December 9, 2010
Statement in Opposition to the Korea Free Trade Agreement
by Arthur Stamoulis, Director of Citizens Trade Campaign
“Despite making improvements to a variety of provisions that are supported by the auto assembly industry, the Korea Free Trade Agreement as a whole still contains many measures that threaten to ship American jobs overseas, continuing a model of trade that voters have rejected in election-after-election.
“Public opinion polls released this fall clearly showed that voters blame offshoring for the country’s high unemployment and continued economic stress. Attempting to advance the largest free trade agreement since NAFTA is only going to alienate voters, and comes with high political risks attached.
“Pew Charitable Trust poll results released just weeks ago underscored the fact that a strong majority of Americans understand that free trade agreements cost the country jobs, and that the public particularly questions the wisdom of unbalanced trade with South Korea and China.

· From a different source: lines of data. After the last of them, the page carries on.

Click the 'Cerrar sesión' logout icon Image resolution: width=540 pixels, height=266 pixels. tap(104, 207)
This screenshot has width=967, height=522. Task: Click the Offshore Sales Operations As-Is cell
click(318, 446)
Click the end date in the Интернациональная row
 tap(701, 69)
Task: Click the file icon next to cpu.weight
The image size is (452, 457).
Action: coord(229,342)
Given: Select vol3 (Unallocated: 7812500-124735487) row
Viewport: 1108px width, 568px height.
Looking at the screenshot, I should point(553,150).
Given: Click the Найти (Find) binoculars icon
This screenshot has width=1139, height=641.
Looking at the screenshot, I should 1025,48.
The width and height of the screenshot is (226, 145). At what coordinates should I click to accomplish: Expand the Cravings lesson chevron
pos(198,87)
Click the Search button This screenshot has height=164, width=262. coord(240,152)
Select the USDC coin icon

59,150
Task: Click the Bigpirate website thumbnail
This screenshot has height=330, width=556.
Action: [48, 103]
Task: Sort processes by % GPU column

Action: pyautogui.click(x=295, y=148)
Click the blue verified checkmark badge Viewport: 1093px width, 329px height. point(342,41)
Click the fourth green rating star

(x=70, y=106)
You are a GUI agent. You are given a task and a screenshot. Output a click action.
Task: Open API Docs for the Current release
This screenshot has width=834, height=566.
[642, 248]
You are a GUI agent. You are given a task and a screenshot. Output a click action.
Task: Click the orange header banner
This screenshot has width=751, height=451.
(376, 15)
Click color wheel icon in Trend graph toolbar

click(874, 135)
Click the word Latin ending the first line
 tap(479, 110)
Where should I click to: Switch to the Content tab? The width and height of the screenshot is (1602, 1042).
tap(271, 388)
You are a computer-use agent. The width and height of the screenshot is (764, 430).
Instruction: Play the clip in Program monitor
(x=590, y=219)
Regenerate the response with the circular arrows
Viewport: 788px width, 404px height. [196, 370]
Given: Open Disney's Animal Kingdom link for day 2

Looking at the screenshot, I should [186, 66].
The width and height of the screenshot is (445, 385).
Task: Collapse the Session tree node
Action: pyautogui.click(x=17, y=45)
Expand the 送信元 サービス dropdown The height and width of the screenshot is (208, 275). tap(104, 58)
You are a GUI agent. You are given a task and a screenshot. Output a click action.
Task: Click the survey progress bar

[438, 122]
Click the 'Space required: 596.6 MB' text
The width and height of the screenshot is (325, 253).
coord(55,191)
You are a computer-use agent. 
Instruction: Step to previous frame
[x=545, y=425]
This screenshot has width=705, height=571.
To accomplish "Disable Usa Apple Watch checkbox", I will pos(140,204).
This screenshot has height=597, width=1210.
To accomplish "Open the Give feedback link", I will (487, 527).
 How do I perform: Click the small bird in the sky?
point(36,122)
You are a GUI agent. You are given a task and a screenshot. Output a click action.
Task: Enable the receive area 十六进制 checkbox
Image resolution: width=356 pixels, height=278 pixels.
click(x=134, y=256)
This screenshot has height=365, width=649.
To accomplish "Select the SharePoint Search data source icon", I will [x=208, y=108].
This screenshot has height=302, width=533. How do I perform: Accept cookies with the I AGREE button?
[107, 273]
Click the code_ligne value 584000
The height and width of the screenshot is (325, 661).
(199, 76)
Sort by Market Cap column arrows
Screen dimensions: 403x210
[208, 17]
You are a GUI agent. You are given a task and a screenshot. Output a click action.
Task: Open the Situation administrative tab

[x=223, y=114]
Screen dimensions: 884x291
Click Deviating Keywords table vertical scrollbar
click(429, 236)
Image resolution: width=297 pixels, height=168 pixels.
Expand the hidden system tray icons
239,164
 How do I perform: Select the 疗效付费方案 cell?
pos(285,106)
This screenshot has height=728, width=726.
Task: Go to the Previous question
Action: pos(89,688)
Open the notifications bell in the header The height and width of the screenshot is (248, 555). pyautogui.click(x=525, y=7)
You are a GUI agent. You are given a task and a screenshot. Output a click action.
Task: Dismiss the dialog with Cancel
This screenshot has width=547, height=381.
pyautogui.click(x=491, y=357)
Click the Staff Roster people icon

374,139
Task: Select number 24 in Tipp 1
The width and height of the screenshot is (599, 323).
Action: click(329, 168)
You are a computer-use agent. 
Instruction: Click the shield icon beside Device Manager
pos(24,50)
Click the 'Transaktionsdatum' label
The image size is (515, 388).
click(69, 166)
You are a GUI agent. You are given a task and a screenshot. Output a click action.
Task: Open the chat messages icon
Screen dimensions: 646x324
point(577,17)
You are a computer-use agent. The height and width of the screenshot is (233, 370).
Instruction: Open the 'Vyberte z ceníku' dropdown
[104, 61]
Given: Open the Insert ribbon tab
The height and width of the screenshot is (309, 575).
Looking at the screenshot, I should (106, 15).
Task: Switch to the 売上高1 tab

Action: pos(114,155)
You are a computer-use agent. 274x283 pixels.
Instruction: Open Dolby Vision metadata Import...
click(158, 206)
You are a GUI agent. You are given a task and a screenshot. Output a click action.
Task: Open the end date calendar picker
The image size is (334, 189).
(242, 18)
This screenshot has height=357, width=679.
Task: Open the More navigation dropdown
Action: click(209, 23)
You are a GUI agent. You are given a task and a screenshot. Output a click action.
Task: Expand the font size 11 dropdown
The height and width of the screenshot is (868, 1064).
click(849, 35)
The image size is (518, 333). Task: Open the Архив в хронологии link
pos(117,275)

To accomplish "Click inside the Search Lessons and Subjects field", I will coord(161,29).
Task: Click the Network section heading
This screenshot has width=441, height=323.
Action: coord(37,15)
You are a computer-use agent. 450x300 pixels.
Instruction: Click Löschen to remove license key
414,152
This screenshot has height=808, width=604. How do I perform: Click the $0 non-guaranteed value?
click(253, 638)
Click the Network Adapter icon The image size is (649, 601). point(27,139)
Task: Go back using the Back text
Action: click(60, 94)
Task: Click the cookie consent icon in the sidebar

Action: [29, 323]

“Members of Congress on both sides of the aisle campaigned against offshoring in the recent election. They need to think long and hard about their constituents’ opposition to business-as-usual trade agreements, instead of just listening to interests that seek to profit from the shifts in manufacturing and financial deregulation that the Korea deal promises.
“More than 500 faith, family farm, environmental, labor, consumer, manufacturing and civil society organizations across the country had proposed commonsense reforms to the pact’s investment, labor and financial services provisions well before last week’s deal was struck. Implementing those changes could have been a first step towards transforming U.S. trade policy into a real tool for job creation. It’s disappointing that the opportunity to renegotiate the Korea agreement into one that actually works for the majority of working people, family farmers, consumers and the environment was wasted.”
The Citizens Trade Campaign (CTC) is a national coalition whose members include labor, environmental, family farm, faith and civil society organizations, as well as regional, state and city-based coalitions, organizations and individual activists throughout the United States.